I'm not even sure this is even remotely possible but being inexperienced I thought I would ask.....
We have 9.5 horses (one's a mini so she only counts as half LOL!). We have 9 acres of ground, a lot of which is wooded. The soil is not deep, we are on the side of a ridge, lots of rocks. We keep clearing areas to make our pasture larger and hope to be able to fence at least half of our acreage when we are done. We are also selling two of our horses so that will reduce the herd a bit. We would really like to give them grass to eat, but have had no success in keeping growing. I'm not even sure if it would be possible given our limited space and soil conditions. Can anyone recommend what we can do if anything? Type of grass to use, method of planting, how long to keep horses off, etc.! Anything would be great!!!!


----------



## scrapiron (Mar 10, 2010)

9 horses on 9 acres = bare dirt. I don't know of any grass that will stand up to that kind of horse grazing pressure. My wife pastures 6 horses on 15 acres, 3 pastures, and we still have some bare spots even with a good weed control and fertlizer program.

scrapiron


----------



## OKHay (Jul 28, 2010)

Sounds more like a dry lot situation then pasture. The only way to get that grass to grow is to thin the herd way down.


----------



## mulberrygrovefamilyfarm (Feb 11, 2009)

After moving my cows out of a native grass pasture in early spring, Ive run 10 cow/calf pairs and 2 horses on about 15 acres for 3 months - June, July and August and maybe a little into Sept. I mob graze and graze hard but I won't go back and graze the same area again until next year. I also move the cattle/horses 2 - 4 times a day and vary the size of the paddocks depending on variables. Not sure if you can confine a bunch of horses like that though.


----------



## hay wilson in TX (Jan 28, 2009)

What you propose is possible with some planning. 
First off you will need a Pen to keep them off the grass, except when actually grazing. 
You will need a supply of hay and a system to feed the hay, for when they are not actually on the grass. 
You will want to subdivide those 9 acres into 4 to 6 small paddocks. This can be done with an electric fence and step in post.

Then turn the animals into one paddock for an hour or two grazing as the growing forage will allow.

It will be hoof action that will compact the soil and kill much of the grass. I have seen 100 acre stomp lots, where 100% of the nutrition the animals receive is from hay. *The hoof action is greatly under appreciated. *

Left to their own devises horses will spot graze. Some areas they will ignore, and other areas they will scalp down to the roots. 
An option not open to you is to run some cattle or sheep with the horses and they will eat the forages that the horses avoid.

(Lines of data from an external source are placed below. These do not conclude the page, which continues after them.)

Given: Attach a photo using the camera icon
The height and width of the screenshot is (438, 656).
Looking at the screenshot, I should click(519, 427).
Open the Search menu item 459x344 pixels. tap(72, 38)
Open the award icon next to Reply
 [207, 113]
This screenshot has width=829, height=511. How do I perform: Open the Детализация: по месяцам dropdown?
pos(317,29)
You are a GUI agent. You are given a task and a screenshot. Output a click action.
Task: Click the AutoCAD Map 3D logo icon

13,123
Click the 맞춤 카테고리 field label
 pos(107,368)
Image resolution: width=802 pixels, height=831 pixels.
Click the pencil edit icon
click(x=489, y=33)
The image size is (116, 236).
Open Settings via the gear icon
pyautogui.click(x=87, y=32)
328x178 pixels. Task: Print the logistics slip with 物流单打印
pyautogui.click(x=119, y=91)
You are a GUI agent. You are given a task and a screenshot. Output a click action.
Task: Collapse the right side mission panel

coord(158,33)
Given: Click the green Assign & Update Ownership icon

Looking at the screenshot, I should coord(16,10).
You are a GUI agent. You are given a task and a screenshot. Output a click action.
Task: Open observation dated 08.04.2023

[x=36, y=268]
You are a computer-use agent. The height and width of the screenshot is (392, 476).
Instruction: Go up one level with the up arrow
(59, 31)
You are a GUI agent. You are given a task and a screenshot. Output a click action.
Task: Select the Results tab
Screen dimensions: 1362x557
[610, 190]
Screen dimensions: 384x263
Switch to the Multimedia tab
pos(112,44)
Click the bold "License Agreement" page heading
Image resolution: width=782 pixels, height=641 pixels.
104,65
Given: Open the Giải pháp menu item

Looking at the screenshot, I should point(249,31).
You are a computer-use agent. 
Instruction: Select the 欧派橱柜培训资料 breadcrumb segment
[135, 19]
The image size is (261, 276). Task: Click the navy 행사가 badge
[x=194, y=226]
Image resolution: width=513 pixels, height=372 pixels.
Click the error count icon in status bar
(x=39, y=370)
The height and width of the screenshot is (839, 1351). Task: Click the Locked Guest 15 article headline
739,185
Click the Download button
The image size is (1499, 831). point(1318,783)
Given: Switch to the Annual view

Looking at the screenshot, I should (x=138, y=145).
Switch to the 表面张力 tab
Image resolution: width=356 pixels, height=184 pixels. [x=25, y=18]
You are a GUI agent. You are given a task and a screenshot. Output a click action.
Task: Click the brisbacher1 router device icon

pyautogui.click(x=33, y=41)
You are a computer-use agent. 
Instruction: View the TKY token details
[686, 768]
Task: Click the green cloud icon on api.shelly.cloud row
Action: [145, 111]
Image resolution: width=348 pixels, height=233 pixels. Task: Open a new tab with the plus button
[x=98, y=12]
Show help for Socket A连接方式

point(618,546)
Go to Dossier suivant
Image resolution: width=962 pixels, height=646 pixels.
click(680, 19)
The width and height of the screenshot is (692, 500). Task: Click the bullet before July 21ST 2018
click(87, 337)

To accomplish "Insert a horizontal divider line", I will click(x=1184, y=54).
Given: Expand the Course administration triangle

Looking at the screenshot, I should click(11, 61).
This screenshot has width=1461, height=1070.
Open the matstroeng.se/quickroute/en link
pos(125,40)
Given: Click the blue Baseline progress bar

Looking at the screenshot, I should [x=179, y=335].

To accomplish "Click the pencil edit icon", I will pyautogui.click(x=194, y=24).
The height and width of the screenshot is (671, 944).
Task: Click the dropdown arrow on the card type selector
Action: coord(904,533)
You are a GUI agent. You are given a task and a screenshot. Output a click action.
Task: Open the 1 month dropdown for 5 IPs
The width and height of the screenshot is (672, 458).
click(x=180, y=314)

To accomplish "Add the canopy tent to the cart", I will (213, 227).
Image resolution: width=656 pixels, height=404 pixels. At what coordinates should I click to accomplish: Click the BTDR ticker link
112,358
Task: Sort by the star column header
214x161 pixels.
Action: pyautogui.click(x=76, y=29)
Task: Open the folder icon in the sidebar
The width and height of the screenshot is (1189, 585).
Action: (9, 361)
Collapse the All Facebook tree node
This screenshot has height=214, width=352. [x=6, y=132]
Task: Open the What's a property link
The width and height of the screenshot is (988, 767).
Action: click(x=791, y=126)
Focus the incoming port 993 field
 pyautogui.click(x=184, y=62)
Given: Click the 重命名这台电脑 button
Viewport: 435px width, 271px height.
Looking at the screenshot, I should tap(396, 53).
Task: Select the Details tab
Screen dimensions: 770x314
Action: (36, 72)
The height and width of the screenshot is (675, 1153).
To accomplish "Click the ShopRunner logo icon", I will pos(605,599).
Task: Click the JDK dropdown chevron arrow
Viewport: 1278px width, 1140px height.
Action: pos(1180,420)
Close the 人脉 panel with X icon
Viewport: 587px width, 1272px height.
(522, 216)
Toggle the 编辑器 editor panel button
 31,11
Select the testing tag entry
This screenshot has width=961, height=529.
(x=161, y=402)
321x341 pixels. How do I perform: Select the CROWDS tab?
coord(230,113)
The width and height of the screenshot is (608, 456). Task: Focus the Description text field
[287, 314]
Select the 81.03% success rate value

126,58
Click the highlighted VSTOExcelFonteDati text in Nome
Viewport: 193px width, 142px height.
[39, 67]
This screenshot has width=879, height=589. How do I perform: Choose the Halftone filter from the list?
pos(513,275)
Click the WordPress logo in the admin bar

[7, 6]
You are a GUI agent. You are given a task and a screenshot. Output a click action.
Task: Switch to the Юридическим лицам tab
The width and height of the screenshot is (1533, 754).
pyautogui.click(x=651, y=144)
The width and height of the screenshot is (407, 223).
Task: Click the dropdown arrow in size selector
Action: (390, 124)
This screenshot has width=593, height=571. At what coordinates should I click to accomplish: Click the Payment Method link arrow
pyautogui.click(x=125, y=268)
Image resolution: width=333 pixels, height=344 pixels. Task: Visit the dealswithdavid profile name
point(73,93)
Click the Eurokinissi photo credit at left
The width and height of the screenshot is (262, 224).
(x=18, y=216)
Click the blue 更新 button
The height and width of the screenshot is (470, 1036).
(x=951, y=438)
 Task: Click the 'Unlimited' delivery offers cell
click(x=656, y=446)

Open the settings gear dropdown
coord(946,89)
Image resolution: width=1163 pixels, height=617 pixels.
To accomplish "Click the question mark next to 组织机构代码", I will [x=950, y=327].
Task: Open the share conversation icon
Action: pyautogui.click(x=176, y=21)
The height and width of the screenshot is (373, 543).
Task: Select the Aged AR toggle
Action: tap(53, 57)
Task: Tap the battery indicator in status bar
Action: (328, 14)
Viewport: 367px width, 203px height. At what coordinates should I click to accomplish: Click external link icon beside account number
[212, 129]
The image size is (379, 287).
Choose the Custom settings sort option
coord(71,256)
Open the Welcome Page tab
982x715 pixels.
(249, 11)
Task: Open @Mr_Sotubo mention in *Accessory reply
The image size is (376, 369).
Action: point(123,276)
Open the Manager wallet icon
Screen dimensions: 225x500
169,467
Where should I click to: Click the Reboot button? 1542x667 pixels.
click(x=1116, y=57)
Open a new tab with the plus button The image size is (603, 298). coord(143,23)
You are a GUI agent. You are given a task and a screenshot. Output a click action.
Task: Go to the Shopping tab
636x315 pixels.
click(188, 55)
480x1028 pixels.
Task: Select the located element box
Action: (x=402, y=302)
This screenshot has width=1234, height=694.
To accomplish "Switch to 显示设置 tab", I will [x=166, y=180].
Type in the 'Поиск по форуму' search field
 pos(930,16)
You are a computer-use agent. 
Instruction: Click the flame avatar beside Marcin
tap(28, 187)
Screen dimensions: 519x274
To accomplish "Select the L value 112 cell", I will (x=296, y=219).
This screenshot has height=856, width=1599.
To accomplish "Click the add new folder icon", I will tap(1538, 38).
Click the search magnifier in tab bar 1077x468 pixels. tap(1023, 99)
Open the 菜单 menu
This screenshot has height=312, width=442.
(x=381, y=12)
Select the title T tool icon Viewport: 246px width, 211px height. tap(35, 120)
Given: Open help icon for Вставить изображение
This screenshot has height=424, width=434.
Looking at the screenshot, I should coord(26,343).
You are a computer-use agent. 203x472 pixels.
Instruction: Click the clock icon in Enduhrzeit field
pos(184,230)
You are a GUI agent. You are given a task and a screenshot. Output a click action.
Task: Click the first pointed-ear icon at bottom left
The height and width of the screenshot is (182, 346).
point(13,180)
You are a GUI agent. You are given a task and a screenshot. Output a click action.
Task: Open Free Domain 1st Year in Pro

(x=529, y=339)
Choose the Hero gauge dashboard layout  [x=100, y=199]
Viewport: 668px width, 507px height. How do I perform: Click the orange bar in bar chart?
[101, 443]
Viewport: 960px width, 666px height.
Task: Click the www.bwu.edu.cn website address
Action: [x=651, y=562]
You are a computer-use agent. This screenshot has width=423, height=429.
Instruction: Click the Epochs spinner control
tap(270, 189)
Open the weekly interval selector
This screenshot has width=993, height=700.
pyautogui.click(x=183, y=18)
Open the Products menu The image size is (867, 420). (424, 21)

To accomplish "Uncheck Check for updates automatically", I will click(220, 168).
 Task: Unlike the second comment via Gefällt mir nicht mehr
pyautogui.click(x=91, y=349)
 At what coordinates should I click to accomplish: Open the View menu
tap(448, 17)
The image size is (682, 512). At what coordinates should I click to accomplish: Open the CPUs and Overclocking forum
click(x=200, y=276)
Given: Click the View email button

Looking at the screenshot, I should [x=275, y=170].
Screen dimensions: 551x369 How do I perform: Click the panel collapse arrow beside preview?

Trees will reduce the total forage available to the animals. I HATE TREES !. On the bright side, that many horses in a stomp lot environment will eventually kill all those darn trees.


----------



## Mike120 (May 4, 2009)

I agree with Scrapiron, OKHay and Hay Wilson. Unless you get rid of the trees, I'm not sure you have enough space for that many horses, although I see people try it all the time. They usually end up with bare dirt and a big hay bill. The hay usually gets them because they never have adiquate storage, end up buying 10 bales at a time, and paying a high price for it. Then they go to round bales, the horses only eat 60% and they have an even bigger mess to deal with.

I usually have 25-30 hayburners rotating between 14 paddocks (each about 3/4 acre). During the summer many are in the barn during the day, but some stay out 24/7. Every year I have to "rebuild" three or four paddocks by ripping, discing, and reseeding. I've got temporary paddocks on another piece of land when I need them, but I keep them out of my hayfields.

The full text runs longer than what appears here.